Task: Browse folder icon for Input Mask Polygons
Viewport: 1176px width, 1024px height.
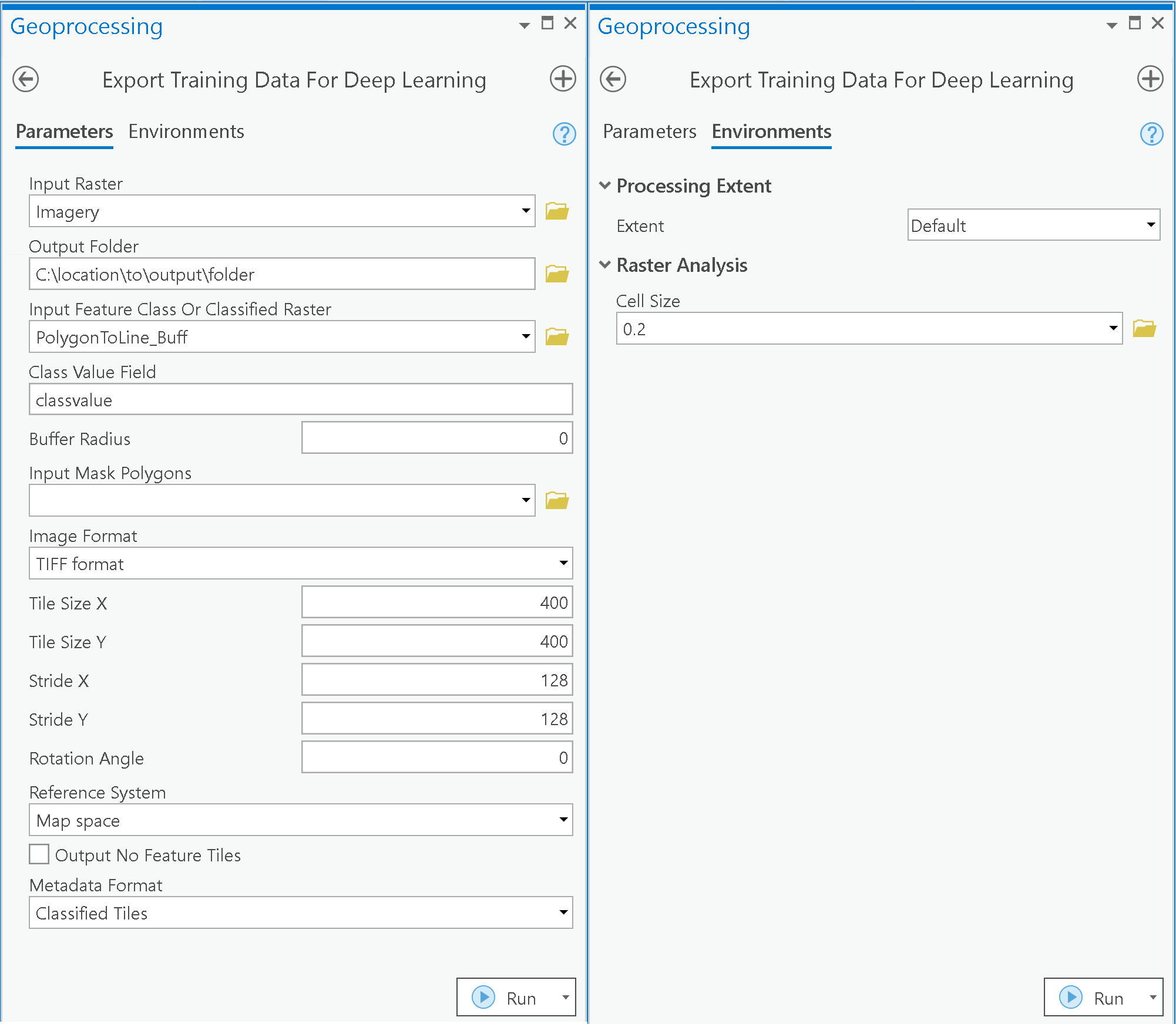Action: [x=556, y=500]
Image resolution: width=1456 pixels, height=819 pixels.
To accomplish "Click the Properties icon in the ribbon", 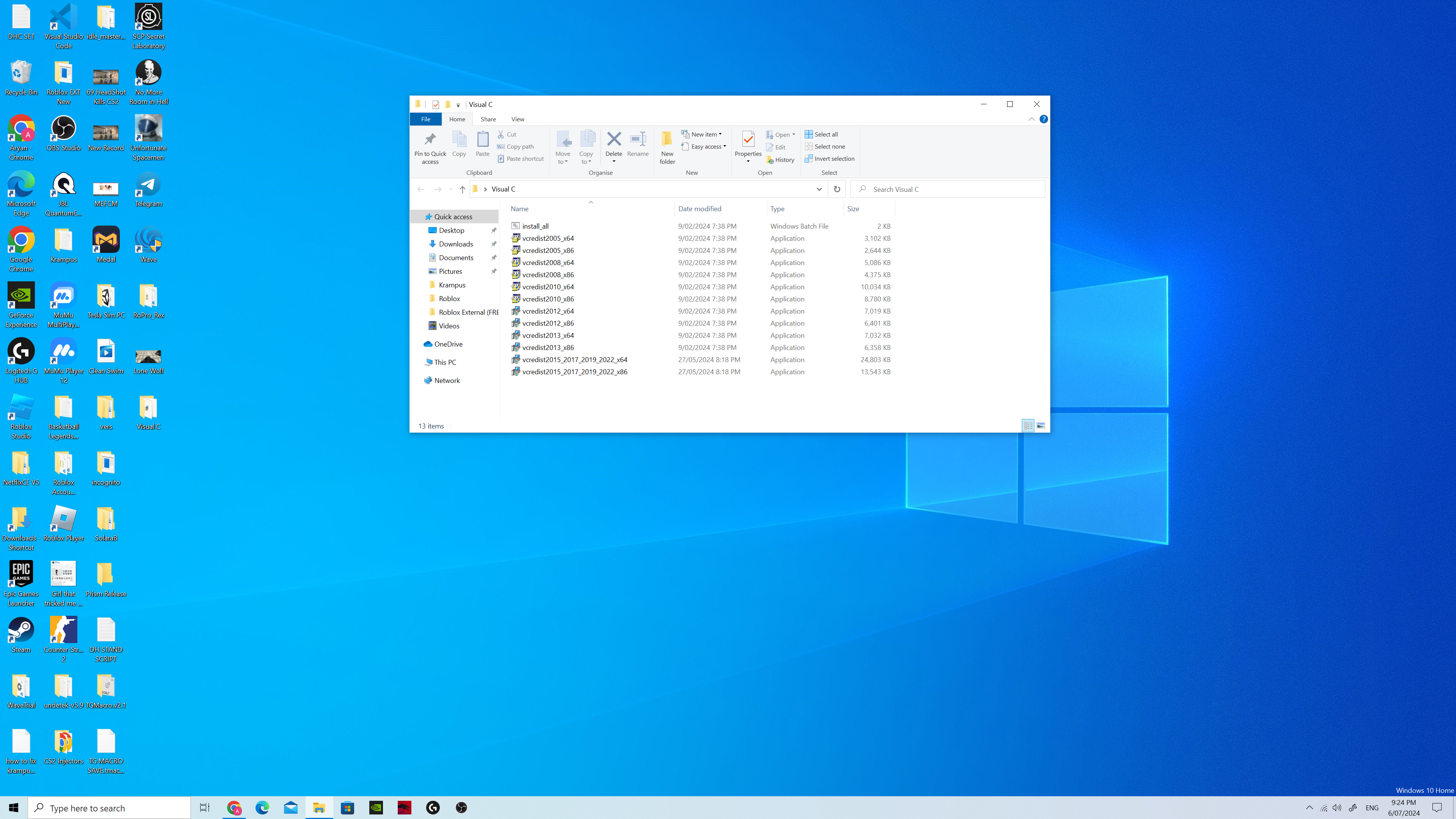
※
▶ **The problem**:
Write every record out again exactly as written. Pictures don't belong in the copy.

▶ **Answer to the exercise**:
Task: Browse folder icon for Input Mask Polygons
Viewport: 1176px width, 1024px height.
Action: [x=556, y=500]
Image resolution: width=1456 pixels, height=819 pixels.
To accomplish "Click the Properties icon in the ribbon", 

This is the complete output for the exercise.